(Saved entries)
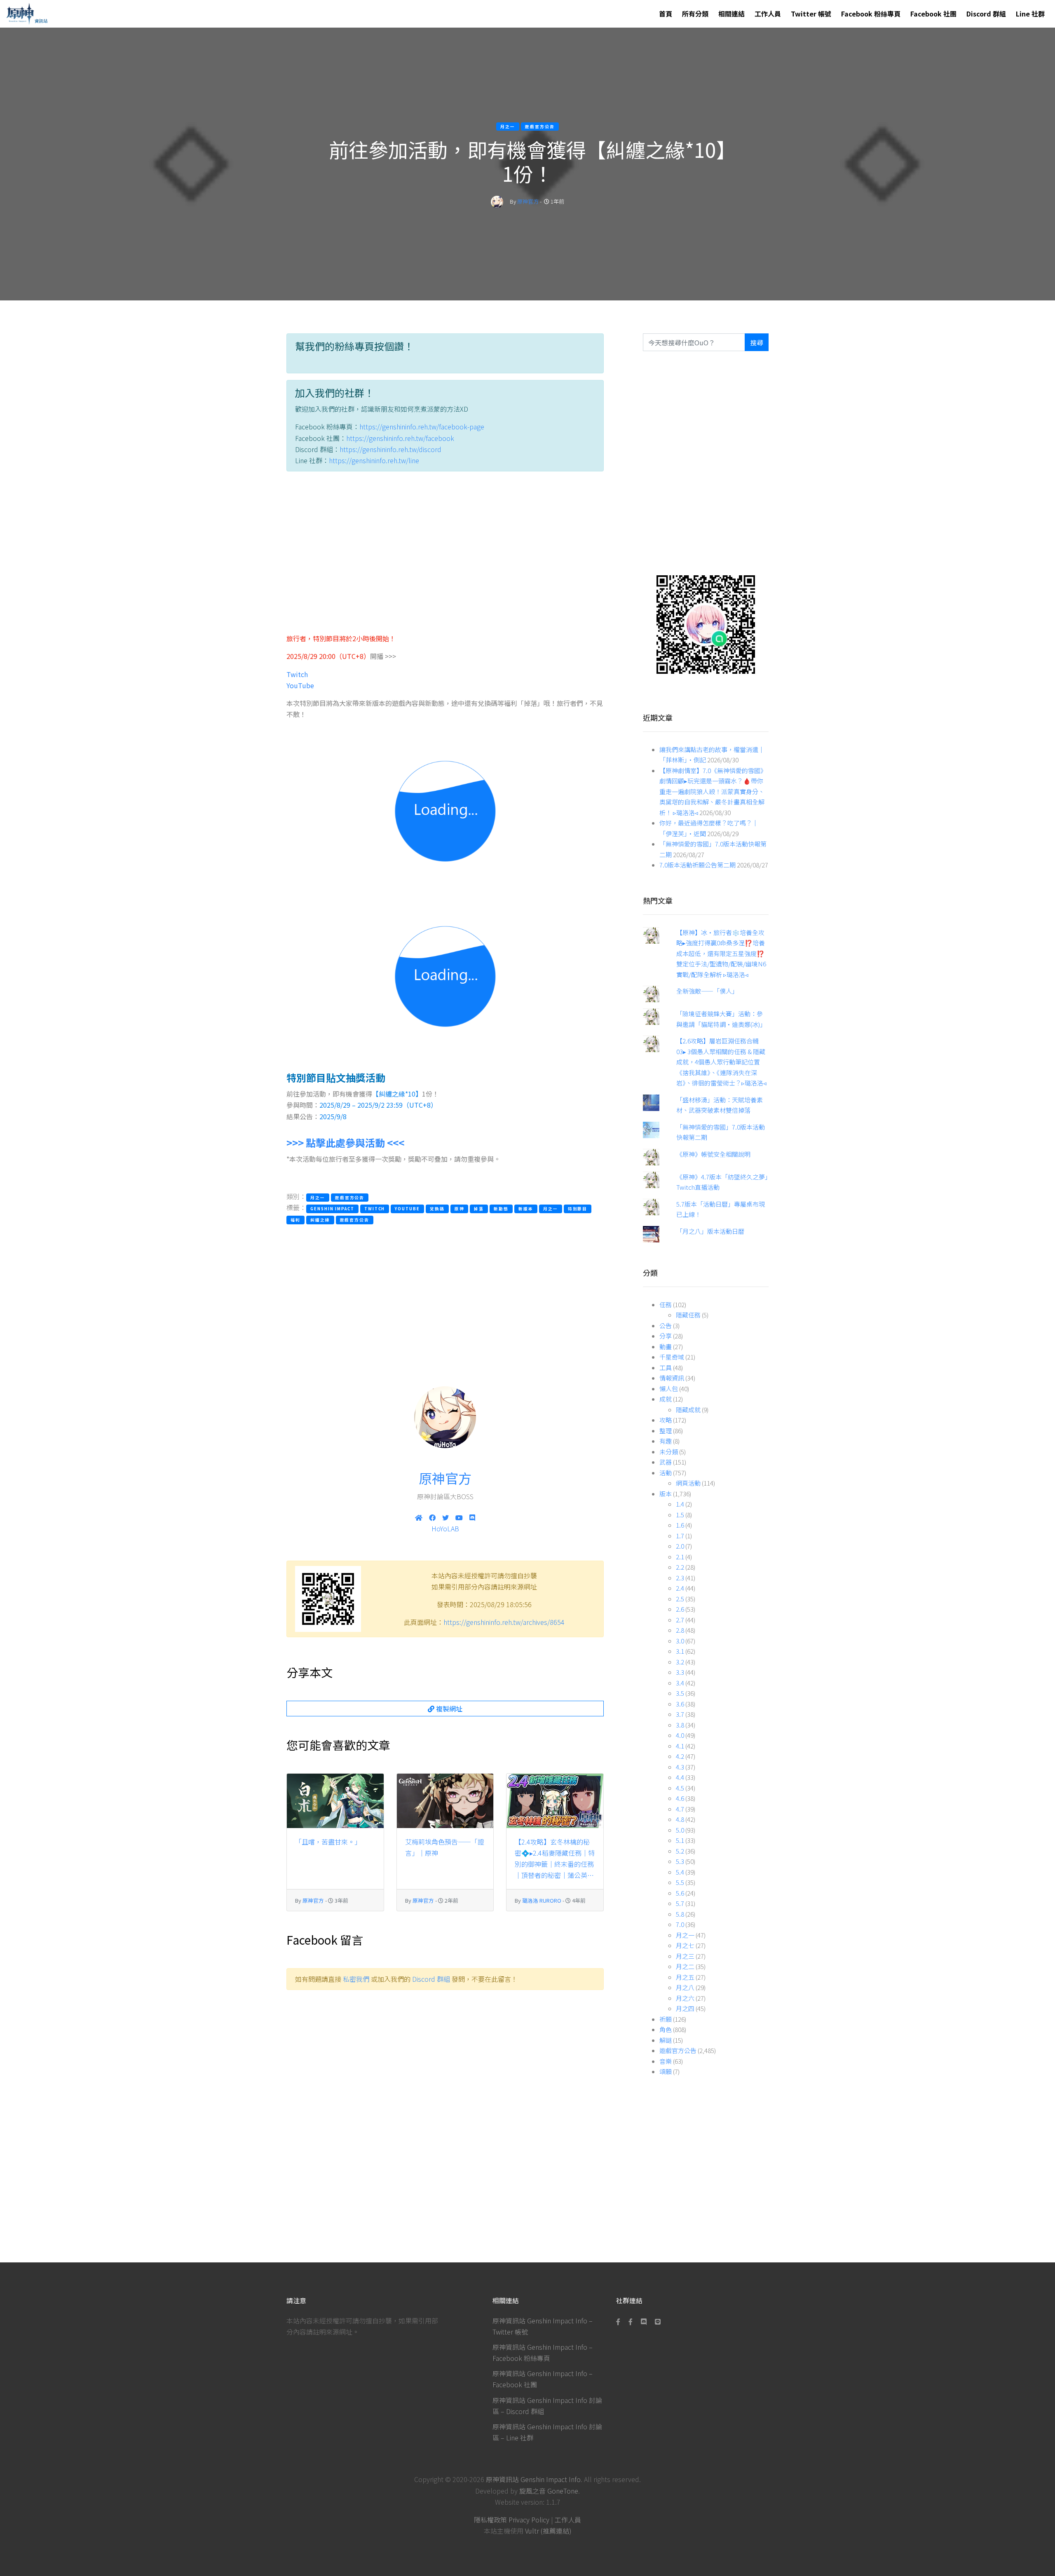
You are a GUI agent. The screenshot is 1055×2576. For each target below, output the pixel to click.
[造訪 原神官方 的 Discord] (472, 1517)
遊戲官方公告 (677, 2050)
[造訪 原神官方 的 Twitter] (445, 1517)
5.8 (680, 1914)
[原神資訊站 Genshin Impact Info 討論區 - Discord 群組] (644, 2321)
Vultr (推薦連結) (548, 2531)
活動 (665, 1472)
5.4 (680, 1872)
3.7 (680, 1714)
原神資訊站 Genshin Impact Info (533, 2479)
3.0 (680, 1640)
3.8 (680, 1724)
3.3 (680, 1672)
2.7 (680, 1619)
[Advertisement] (445, 555)
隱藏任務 (688, 1314)
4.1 (680, 1746)
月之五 (685, 1977)
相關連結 (731, 14)
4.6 (680, 1798)
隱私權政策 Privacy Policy (511, 2519)
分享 (665, 1335)
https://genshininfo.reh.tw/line (374, 460)
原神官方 (528, 201)
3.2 (680, 1661)
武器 (665, 1462)
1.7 (680, 1535)
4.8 (680, 1819)
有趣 (665, 1441)
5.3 (680, 1861)
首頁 (665, 14)
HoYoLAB (445, 1528)
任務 (665, 1304)
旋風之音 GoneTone (548, 2491)
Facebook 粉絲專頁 (870, 14)
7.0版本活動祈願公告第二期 (697, 864)
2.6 (680, 1609)
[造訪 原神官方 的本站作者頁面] (497, 201)
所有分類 (695, 14)
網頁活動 (688, 1483)
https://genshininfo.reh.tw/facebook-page (421, 426)
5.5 (680, 1882)
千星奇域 (671, 1356)
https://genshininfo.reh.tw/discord (390, 449)
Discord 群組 (986, 14)
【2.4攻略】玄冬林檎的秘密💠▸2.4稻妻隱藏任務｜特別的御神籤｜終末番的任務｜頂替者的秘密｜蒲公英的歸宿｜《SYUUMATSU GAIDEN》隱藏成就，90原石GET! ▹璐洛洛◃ (555, 1859)
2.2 (680, 1567)
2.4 (680, 1588)
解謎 (665, 2040)
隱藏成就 (688, 1409)
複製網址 (448, 1708)
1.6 (680, 1525)
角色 (665, 2029)
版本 (665, 1493)
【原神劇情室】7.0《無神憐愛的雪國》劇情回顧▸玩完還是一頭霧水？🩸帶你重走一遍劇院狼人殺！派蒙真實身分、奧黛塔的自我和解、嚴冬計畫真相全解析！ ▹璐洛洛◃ (713, 791)
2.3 (680, 1577)
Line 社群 (1030, 14)
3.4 (680, 1682)
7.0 (680, 1924)
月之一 (685, 1935)
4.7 (680, 1809)
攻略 (665, 1420)
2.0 (680, 1546)
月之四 (685, 2008)
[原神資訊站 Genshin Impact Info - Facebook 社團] (630, 2321)
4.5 (680, 1788)
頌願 (665, 2071)
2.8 (680, 1630)
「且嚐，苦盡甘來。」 (328, 1842)
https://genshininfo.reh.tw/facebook (400, 438)
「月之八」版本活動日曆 (710, 1231)
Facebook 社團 (933, 14)
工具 (665, 1367)
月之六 (685, 1998)
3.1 (680, 1651)
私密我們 (356, 1979)
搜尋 (756, 342)
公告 (665, 1325)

[Task objective] From the records above, count the lines in which the string "Impact" is found, and answer with the number alone.

[Task response] 3